Ravi Shankar faleceu aos 92 anos de idade

Nero

Robindro Shaunkor Chowdhury nasceu a 7 de Abril de 1920 no seio de uma família privilegiada na Índia. Antes de se iniciar na música, começou como bailarino – uma forma máxima de expressão artística na cultura indiana – e aos 13 anos de idade desenvolveu esse talento em Paris enquanto ia aprendendo a tocar vários instrumentos. Através das viagens com esse grupo de bailado teve contacto com a música ocidental, com os grandes compositores clássicos e o jazz, a paixão pela música ia aumentando e foi encaminhada sob a orientação de Allaudin Khan, o seu mentor.

Após o seu período de formação e escolhendo a cítara como instrumento predilecto, a partir de 1956, Ravi desenvolveu uma carreira que durante mais de meio século se tornou uma das maiores fontes de criatividade na fusão de elementos entre a cultura indiana e a anglo-saxónica. Os seus mantras musicais chegaram mesmo ao ponto de se tornar um dos baluartes da geração hippie, do psicadelismo, e banda sonora para o mundo da experimentação de drogas alucinogénicas. A procura pelo transcendentalismo mental. Dessa forma acabou por ser procurado por todos aqueles que se tornaram os colossos da indústria, Janis Joplin, Hendrix, Rolling Stones ou os Beatles.

A influência junto dos Beatles será o marco mais decisivo na fama de Ravi Shankar, a quem George Harrison apelidou de “padrinho da world music”. Foi também com o guitarrista dos Fab Four que desenvolveu uma relação de enorme proximidade pessoal, tornando-se como que um guru do músico inglês. Musicalmente será simples identificar essa influência a partir de álbuns como “Rubber Soul”, onde “Norwegian Wood” se tornou a primeira música rock conhecida a ser tocada com cítara (por George Harrison, que aprendeu o instrumento com Ravi), até “Sgt. Pepper’s Lonely Hearts Club Band” como expoente máximo desse manto musical. Aquela relação é bem retratada no documentário “George Harrison: Living In The Material World”.

http://www.youtube.com/watch?v=7VsRSVBI7ao

Hoje o músico não resistiu à deterioração do seu estado de saúde. No seu website oficial surge uma declaração da família: “Como todos sabem, nestes últimos anos o seu estado de saúde era frágil e na 5ta feira foi submetido a uma cirurgia que poderia ter-lhe dado uma maior esperança de vida.
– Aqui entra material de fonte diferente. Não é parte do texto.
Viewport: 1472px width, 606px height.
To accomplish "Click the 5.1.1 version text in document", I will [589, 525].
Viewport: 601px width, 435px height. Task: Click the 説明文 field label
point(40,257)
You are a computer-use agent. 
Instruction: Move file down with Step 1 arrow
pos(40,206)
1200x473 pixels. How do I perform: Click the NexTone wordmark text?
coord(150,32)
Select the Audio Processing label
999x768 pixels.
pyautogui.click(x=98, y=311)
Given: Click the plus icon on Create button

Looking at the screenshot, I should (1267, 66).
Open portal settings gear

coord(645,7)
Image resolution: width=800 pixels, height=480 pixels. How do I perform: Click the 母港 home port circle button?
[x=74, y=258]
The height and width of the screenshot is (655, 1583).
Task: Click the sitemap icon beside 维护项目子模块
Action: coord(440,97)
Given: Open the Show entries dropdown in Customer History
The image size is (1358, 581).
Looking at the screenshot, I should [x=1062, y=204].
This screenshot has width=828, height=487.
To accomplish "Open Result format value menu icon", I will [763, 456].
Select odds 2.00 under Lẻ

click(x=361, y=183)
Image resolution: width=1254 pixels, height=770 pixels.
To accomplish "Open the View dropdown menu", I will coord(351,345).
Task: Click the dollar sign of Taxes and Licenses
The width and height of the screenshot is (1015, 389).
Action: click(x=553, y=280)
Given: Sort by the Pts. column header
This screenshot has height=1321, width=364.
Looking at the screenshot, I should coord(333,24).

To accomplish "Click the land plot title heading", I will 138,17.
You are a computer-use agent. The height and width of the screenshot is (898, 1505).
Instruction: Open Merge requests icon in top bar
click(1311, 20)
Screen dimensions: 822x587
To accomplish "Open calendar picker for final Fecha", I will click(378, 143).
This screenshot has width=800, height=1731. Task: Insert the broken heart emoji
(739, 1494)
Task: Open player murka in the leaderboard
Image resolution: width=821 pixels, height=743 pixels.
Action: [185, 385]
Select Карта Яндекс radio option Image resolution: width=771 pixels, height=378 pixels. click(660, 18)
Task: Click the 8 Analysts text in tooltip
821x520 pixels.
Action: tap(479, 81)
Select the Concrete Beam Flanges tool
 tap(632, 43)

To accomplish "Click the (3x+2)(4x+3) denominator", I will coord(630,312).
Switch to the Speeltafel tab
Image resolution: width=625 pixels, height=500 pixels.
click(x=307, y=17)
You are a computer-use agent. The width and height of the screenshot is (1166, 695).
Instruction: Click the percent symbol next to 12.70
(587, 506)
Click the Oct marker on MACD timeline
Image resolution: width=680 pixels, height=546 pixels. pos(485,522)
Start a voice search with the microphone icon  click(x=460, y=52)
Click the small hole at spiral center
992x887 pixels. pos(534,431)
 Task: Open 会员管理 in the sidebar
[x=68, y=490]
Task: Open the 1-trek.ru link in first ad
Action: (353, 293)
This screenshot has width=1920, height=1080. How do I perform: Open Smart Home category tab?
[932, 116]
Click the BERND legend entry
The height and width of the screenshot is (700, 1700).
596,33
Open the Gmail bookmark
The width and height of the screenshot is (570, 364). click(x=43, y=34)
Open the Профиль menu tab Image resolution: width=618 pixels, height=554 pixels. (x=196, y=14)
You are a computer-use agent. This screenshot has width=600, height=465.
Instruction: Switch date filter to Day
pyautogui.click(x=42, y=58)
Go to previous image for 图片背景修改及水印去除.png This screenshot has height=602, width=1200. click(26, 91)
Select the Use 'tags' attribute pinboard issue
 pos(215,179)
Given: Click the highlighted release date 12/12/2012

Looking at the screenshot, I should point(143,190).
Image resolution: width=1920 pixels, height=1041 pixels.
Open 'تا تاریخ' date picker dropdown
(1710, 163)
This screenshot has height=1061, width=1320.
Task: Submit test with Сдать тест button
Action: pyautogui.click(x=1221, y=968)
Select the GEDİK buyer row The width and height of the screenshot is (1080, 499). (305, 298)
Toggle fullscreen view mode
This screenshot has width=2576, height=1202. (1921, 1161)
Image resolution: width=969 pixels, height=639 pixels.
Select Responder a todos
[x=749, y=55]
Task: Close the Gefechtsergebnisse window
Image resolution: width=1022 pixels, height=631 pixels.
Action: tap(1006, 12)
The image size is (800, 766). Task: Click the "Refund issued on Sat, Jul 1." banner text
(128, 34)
Infelizmente, e apesar de todos os melhores esforços dos cirurgiões e dos médicos que o tinham ao seu cuidado, o seu corpo não conseguiu resistir ao esforço da cirurgia. Estávamos ao seu lado quando faleceu.

Sabemos que todos vocês sentem a nossa perda e agradecemos a todos pelas vossas preces e condolências durante este tempo difícil. Ainda que seja um tempo de tristeza é também um tempo para todos darmos graças de termos tido a possibilidade de que ele tivesse feito parte das nossas vidas. O seu espírito e legado viverão para sempre nos nossos corações e através da sua música.”

Uma das suas filhas é a não menos talentosa Norah Jones embora a que seguisse os seus passos musicais mais de perto fosse Anoushka.